Het is een schadelijke misvatting dat topbestuurders uit het bedrijfsleven en uit het openbaar bestuur ook goede toezichthouders zijn. Dat is aantoonbaar onjuist. Kijk naar het toezicht van Scheepbouwer op het Maasstad Ziekenhuis en van Pieter Bouw op het VUMC, het falen van Loek Hermans bij Meavita en COA, de rol van Elco Brinkman bij Philadelphia. Belangrijke mensen, maar niet bepaald de beste toezichthouders.
Dat is ook logisch. Deze mensen zijn vanwege hun (licht of zware) narcistische persoonlijkheid aan de top en in beeld gekomen. Ze zijn gewend om te beslissen en niet tegengesproken te worden. Ze bestaan bij de gratie van zekerheden en antwoorden.
Van toezichthouders wordt precies het omgekeerde verwacht. Het stellen van vragen, reflectie, het zoeken naar risico’s, het scheppen van onzekerheid, het doorbreken van een eventuele tunnelvisie van de raad van bestuur. Daar heb je een heel andere persoonlijkheid voor nodig. Het is ondenkbaar dat iemand die andere persoonlijkheid rond zijn zestigste ineens ontwikkelt als hij van de bestuurskant naar de toezichtkant van de bestuurstafel overstapt.
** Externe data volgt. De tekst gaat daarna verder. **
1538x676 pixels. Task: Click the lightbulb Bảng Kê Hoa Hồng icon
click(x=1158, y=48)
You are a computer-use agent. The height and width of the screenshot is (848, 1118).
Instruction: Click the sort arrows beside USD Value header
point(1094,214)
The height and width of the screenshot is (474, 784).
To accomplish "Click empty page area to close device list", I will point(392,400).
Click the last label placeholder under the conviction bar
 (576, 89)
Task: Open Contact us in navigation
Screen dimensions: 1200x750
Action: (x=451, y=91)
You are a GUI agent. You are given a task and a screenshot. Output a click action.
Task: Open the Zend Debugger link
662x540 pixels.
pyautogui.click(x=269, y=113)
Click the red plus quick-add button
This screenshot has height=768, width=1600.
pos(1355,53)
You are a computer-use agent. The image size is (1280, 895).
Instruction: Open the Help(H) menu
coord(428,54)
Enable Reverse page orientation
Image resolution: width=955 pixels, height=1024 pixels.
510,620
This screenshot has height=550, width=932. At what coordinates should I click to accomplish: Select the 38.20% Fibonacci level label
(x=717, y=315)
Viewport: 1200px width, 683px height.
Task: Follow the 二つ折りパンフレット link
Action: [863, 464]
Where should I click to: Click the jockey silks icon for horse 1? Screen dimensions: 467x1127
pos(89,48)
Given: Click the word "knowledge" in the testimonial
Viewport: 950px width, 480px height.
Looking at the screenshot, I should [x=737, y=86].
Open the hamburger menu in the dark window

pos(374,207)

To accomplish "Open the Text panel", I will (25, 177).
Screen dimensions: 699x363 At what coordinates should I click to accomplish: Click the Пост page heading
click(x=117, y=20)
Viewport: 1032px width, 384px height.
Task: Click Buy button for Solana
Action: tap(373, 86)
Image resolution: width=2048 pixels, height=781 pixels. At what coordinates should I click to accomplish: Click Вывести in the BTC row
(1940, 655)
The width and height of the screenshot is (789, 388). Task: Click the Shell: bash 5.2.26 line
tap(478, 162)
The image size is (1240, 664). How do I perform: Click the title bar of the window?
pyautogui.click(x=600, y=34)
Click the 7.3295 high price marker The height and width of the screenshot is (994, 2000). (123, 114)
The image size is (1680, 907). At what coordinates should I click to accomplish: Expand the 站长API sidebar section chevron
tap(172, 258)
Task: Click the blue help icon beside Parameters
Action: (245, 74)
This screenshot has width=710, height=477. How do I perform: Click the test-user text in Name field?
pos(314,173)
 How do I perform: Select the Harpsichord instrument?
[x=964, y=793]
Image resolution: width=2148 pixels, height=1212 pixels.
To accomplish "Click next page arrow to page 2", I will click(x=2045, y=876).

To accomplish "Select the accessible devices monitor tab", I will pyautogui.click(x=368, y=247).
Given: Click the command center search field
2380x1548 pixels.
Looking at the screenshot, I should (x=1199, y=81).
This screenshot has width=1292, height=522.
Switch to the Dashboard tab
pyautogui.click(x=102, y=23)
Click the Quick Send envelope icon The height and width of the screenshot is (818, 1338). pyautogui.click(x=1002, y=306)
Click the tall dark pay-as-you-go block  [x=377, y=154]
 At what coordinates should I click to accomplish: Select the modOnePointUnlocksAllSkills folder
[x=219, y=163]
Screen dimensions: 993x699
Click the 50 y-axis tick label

Toch gebeurt dat op grote schaal. Iedere belangrijke bestuurder is een maand na zijn afscheid al druk aan de gang in allerlei toezichthoudende functies. Ik lees nergens iets over de ervaring van een dergelijke bestuurlijke ‘champion’ als toezichthouder en zeker niet wat hij als onervaren leerling in dit nieuwe vak allemaal moet bijleren voor hij tot de top van toezicht behoort, als hij die al bereikt. Wel horen we dat deze mensen niet beschikbaar zijn omdat ze meer geld willen hebben voor een vak, dat ze nog moeten leren.
Laten we eens ophouden met die flauwekul. Laten we het eens omdraaien:
Geen enkele topbestuurder is een goede toezichthouder tot hij dat vak heeft geleerd.
De champions league van toezichthouders bestaat uit heel andere mensen. Wijze mensen, die niet gehinderd worden door de omvang van hun ego en toezicht als een vak zien, waar je voor moet doorleren.